If you desire future fertility, the healthcare team will do everything they can to preserve (keep) your uterus. However, sometimes there is significant bleeding during surgery that requires removing your uterus to save your life. If your uterus is removed, you can no longer carry a pregnancy. However, if the team is able to keep your uterus, you may try to become pregnant again. If you become pregnant again, you should be referred to a high-risk obstetrician (i.e., MFM) and have early ultrasounds to assess the location and risk of the pregnancy.
Vasa Previa
In a normal pregnancy, the blood vessels that bring blood between your fetus and your placenta are protected by the umbilical cord or the placenta. Vasa previa is a very rare condition (1 in 1275-5,000 pregnancies) where unprotected blood vessels of the fetus run near or over the cervix. This is a problem because labour and/or breaking of the waters can cause the blood vessels to break, leading to devastating bleeding for your fetus. Vasa previa cannot be “cured” but diagnosis during your pregnancy allows us to manage and prevent serious consequences.
Diagnosis
Most patients with vasa previa have no symptoms. Vasa previa should be diagnosed on ultrasound. Rarely, it is diagnosed with vaginal bleeding or on physical exam in labour. Vasa previa may resolve and so the diagnosis is reconfirmed in the third trimester.
Risk Factors for Vasa Previa
- Velamentous cord insertion
- In vitro fertilization (IVF)
- Placenta previa or low-lying placenta
- ‘Bilobed’ placenta
- Multiple pregnancy (e.g., twins, triplets, etc.)
What Does This Mean For My Pregnancy?
Patients with vasa previa are at risk of serious fetal complications, including fetal death. Ideally, we continue the pregnancy as long as possible to allow the fetus to develop. However, complications can occur if you go into labour on your own or if your water breaks. Therefore, delivery is typically planned between 34 and 37 weeks.
Patients with vasa previa are recommended to avoid anything inside of the vagina including vaginal exams, penetrative intercourse, and toys/objects. The transvaginal ultrasound probe is okay.

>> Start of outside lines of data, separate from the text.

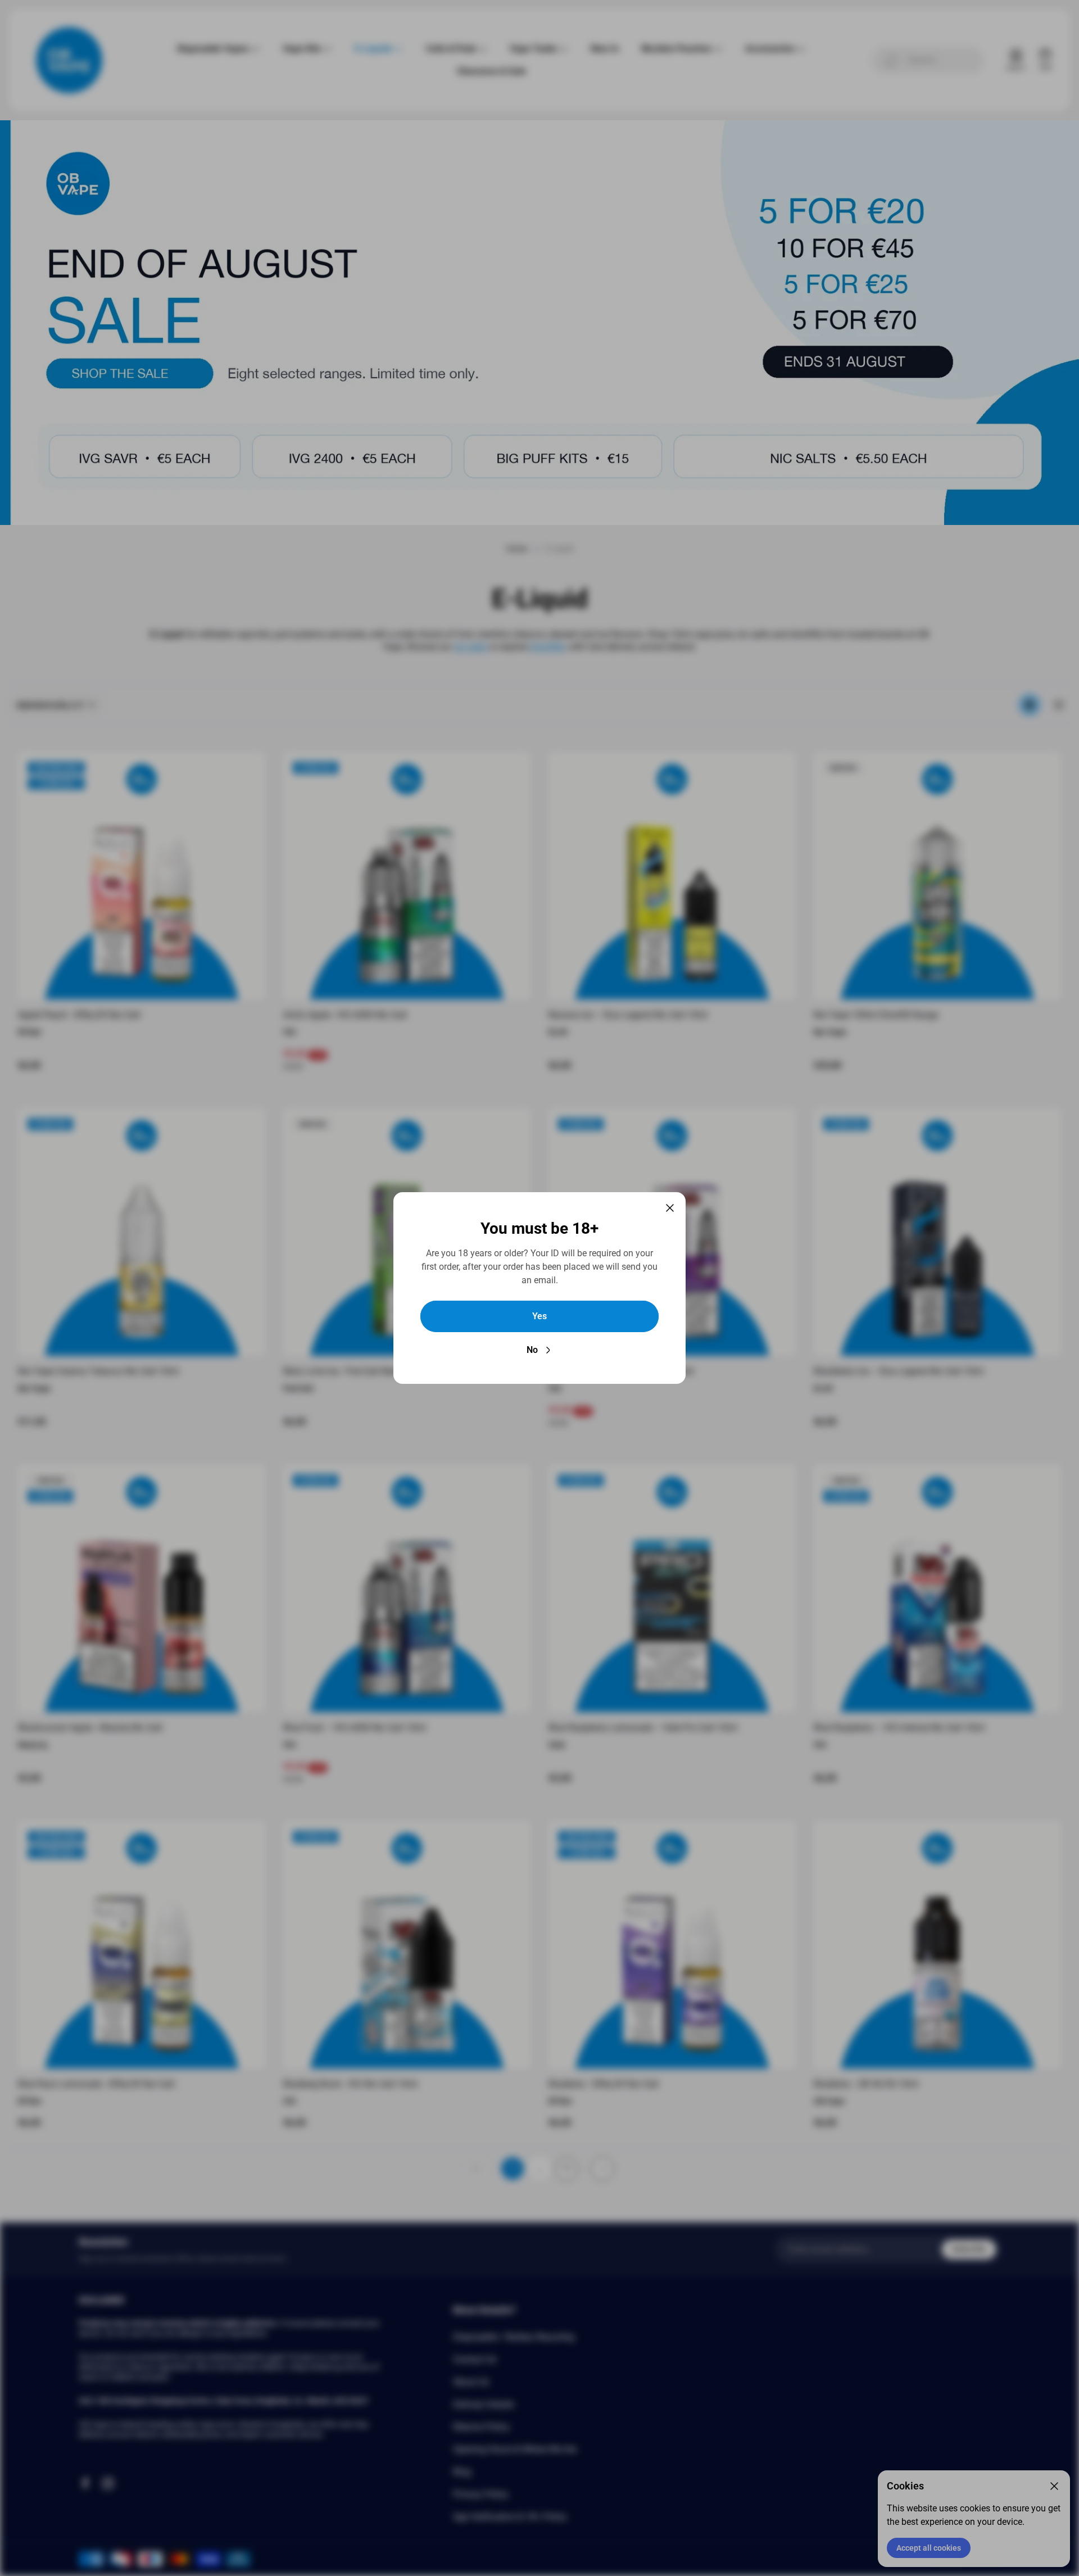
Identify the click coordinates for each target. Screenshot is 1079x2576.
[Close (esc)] (670, 1208)
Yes (539, 1316)
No (532, 1349)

Sometimes your care will be transferred to a specific hospital with the appropriate ability to help your baby if needed after delivery, e.g., providing a blood transfusion.
Some patients are hospitalized at 32 weeks gestational age onward to facilitate various aspects of your treatment. This includes:
- Quick access to the operating room if emergency delivery is required
- Fetal monitoring
- Corticosteroids to be given to help with fetal development if preterm delivery is expected. Please see the corticosteroids handout for further details.
A planned Caesarean delivery, prior to the onset of labour, is the safest mode of delivery. If your water breaks or you go into labour, you will immediately be taken for an emergency Caesarean delivery.